Asktraders News Team trader
Updated 29 May 2024

The stock price of Faraday Future (NASDAQ: FFIE), trades down almost 30% in the premarket coming off the back of disappointing earnings and withdrawn guidance. The electric vehicle manufacturer, has recently published its annual report, disclosing a revenue of only $0.8 million, which fell short of analyst estimates of $2.59 million.

The low sales figures are represented by the company selling only four of its FF 91 Futurist EVs since production began in March 2023, with six additional vehicles leased. These disappointing sales were attributed to “current inclement market conditions.”

In addition to slow sales, Faraday Future's cash reserves have notably dwindled to $4 million, including $2 million of restricted cash, by the end of last year. This is a stark decrease from the $17 million reported at the end of 2022. Responding to this financial challenge, the company is looking to attract additional investors and considers exploring equipment-backed financing as an alternative to further stock issuance.

Furthermore, the company received a notice from the Nasdaq stock exchange for its late filing of the 10-Q report for the period ending March 31, 2024. This delay could potentially lead to delisting from the Nasdaq exchange if not rectified.

Despite these challenges, Faraday Future stock had previously shown solid gains through 2024, with 95.00% added YTD before this morning's dip.


YOUR CAPITAL IS AT RISK. 76% OF RETAIL CFD ACCOUNTS LOSE MONEY.


Additionally, Faraday Future has a considerable short interest, with 11.99 million shares held short as of May 15, and a short percent of the float at a high 28.27%. This interest from short-sellers, combined with the fervent activity of retail investors on social media platforms, presents a dynamic and precarious position for the stock.
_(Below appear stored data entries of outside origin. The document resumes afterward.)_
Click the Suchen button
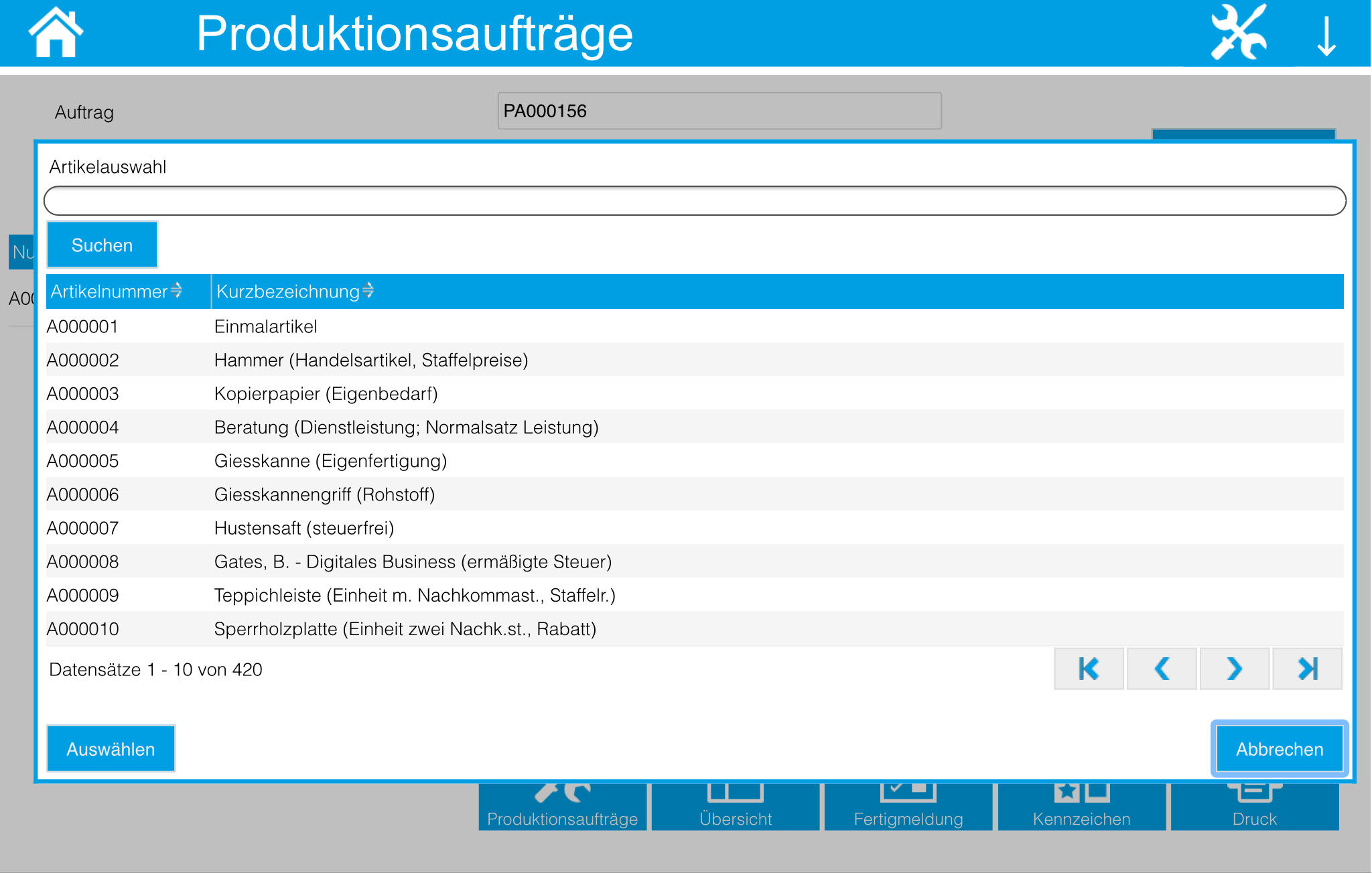This screenshot has height=873, width=1372. [102, 245]

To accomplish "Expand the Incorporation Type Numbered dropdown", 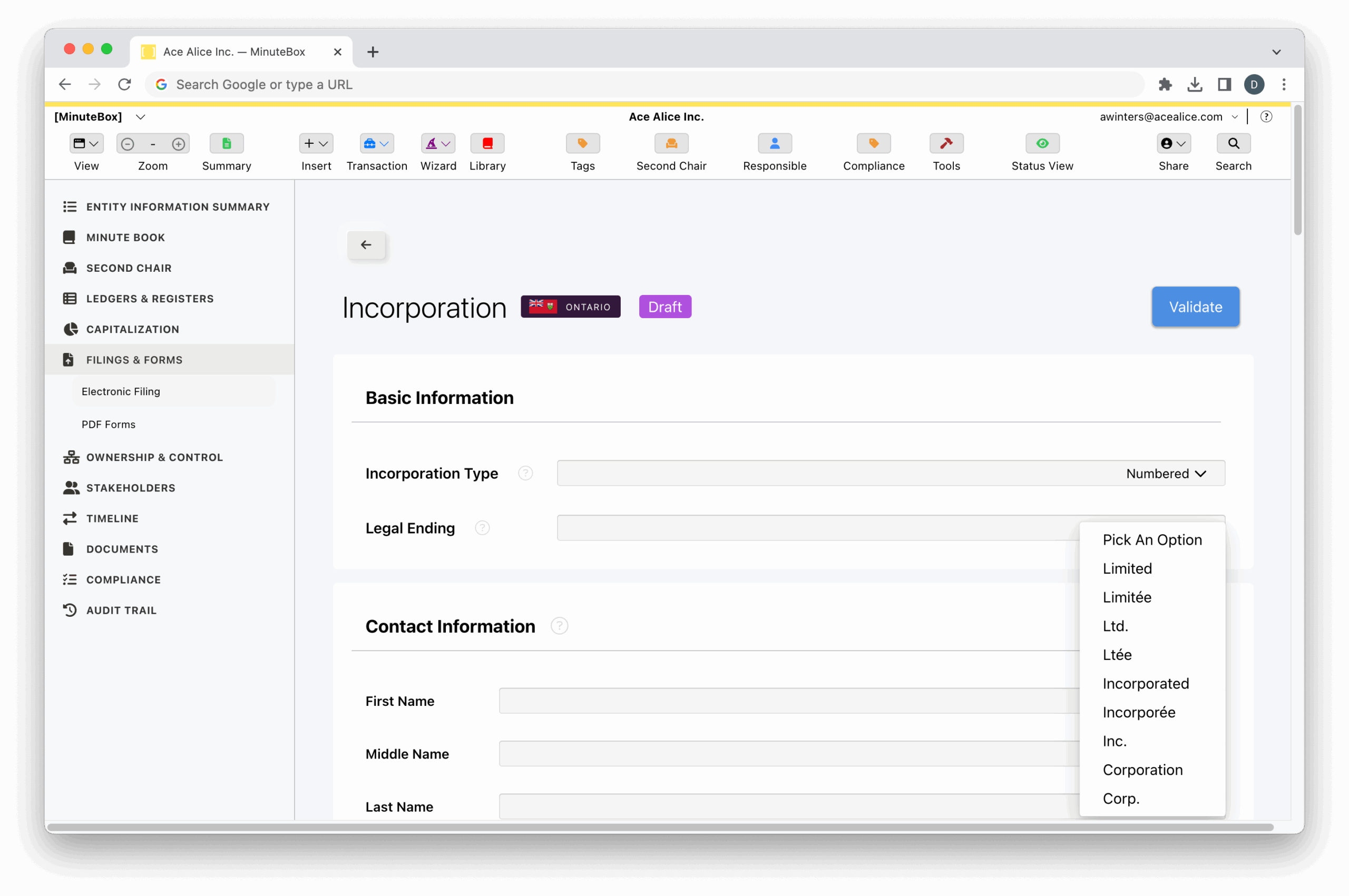I will (x=1166, y=473).
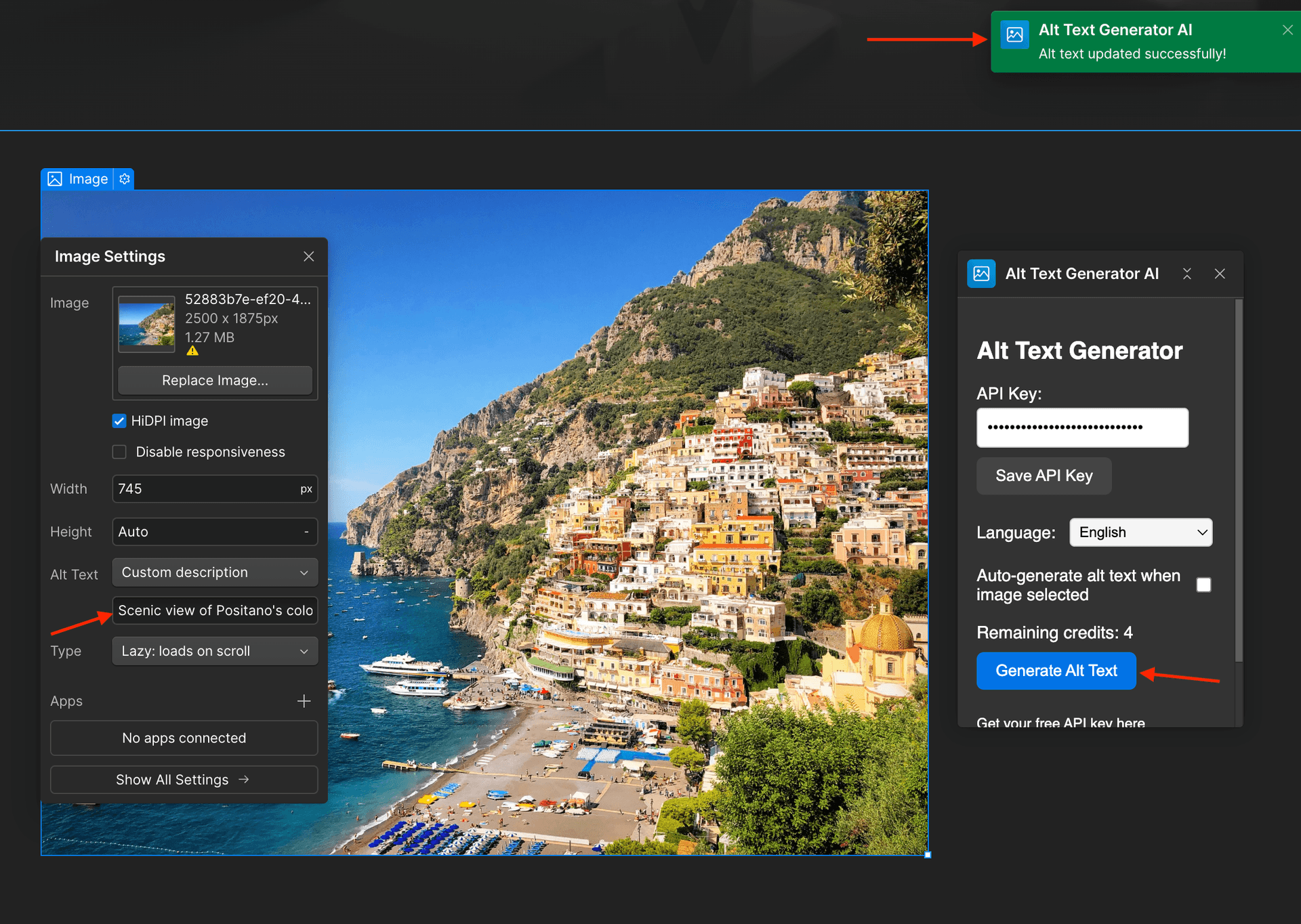This screenshot has height=924, width=1301.
Task: Dismiss the success notification with its X icon
Action: click(x=1287, y=30)
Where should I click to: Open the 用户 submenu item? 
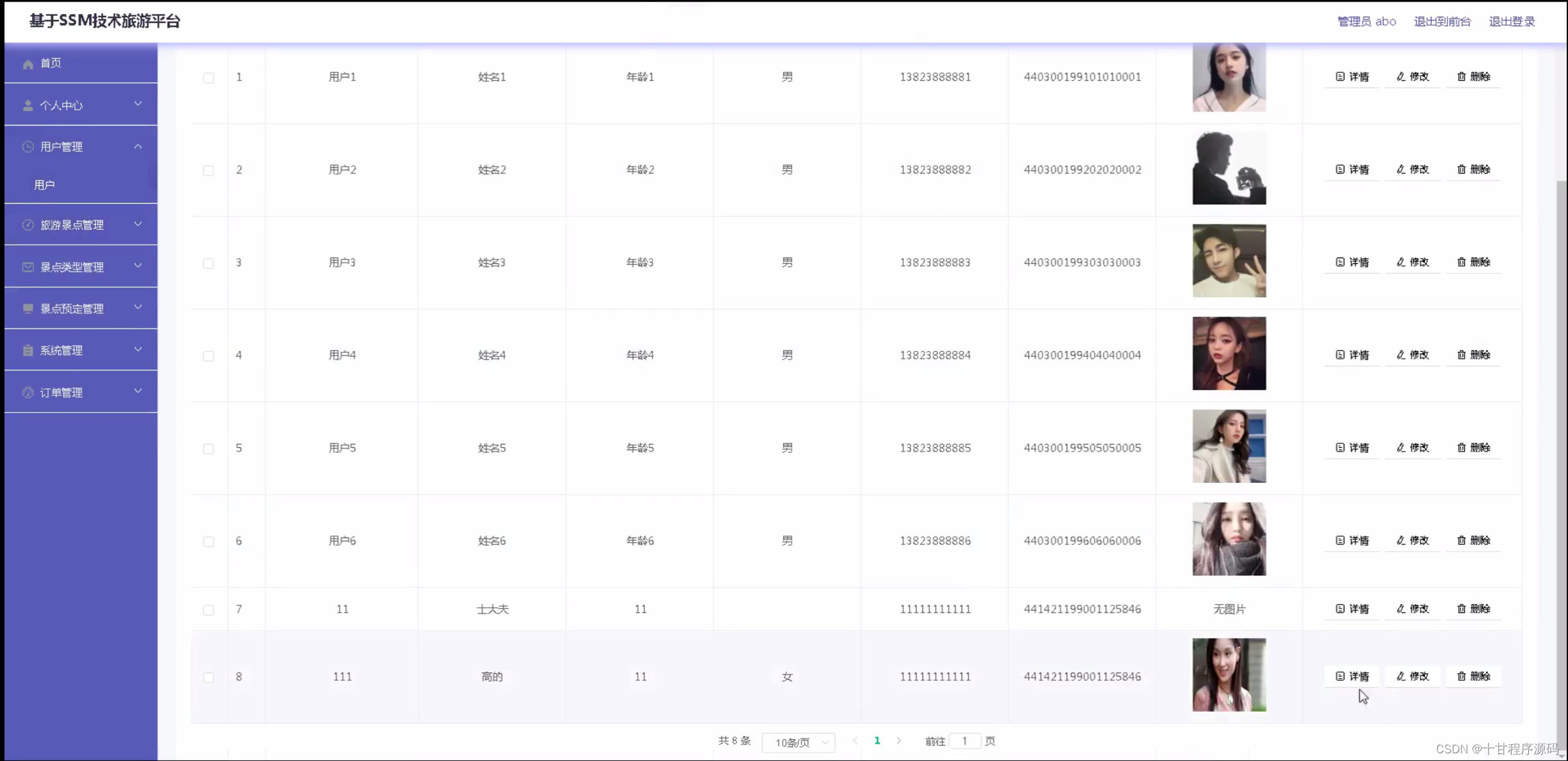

Faraday Future is enduring fundamental obstacles, but when retail support stays with a company, these can be seen as less relevant to pricing for a time. The EV market is not exactly an easy one to build into at the current time, with industry giants such as Tesla and Rivian both finding their share prices trimmed heavily through the year so far. Whilst it is difficult to say with certainty how this one plays out, it is unlikely to be clear roads ahead for a little while.